Mountainous region of central-west Argentina

Cuyo is the wine-producing, mountainous region of central-west Argentina. Historically it comprised the provinces of San Juan, San Luis and Mendoza. The modern New Cuyo includes both Cuyo proper and the province of La Rioja. New Cuyo is a political and economic macroregion, but culturally La Rioja is part of the North-West rather than of Cuyo.

Cuyo has some of the most popular tourist attractions in Argentina and the highest mountain massifs in the Andes, including Aconcagua itself, the highest peak outside Asia, and the Ischigualasto Provincial Park.

The soil is arid and reddish, crossed by few rivers. Most of the rivers are fed by the thawing of snow on the peaks, and their volume of water increases considerably in spring.
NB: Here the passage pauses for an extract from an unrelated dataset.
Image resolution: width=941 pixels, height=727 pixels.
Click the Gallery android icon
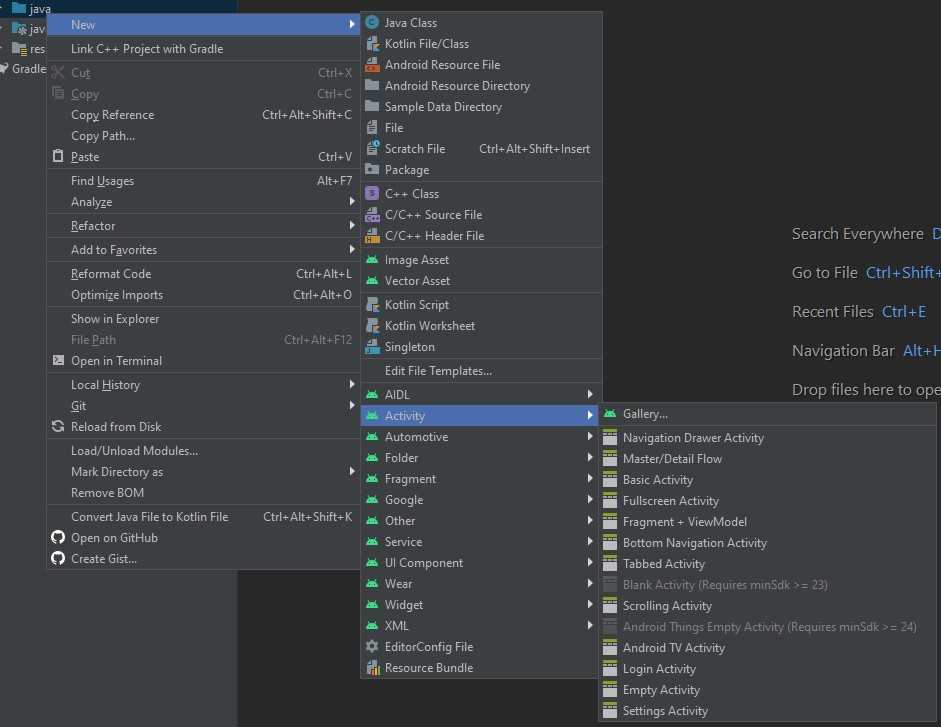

The Desaguadero River is the main collector, receiving waters from the Bermejo, Vinchina and Salado before reaching the Colorado River.

Viticulture is one of the main activities of the area. The wine production of the region represents almost 80% of national production, and the wines are highly regarded throughout the world. Olives, potatoes, tomatoes and some fruits are also cultivated, and there is production of sweets and preserved foodstuffs. Quarrying and oil exploitation are other important industries.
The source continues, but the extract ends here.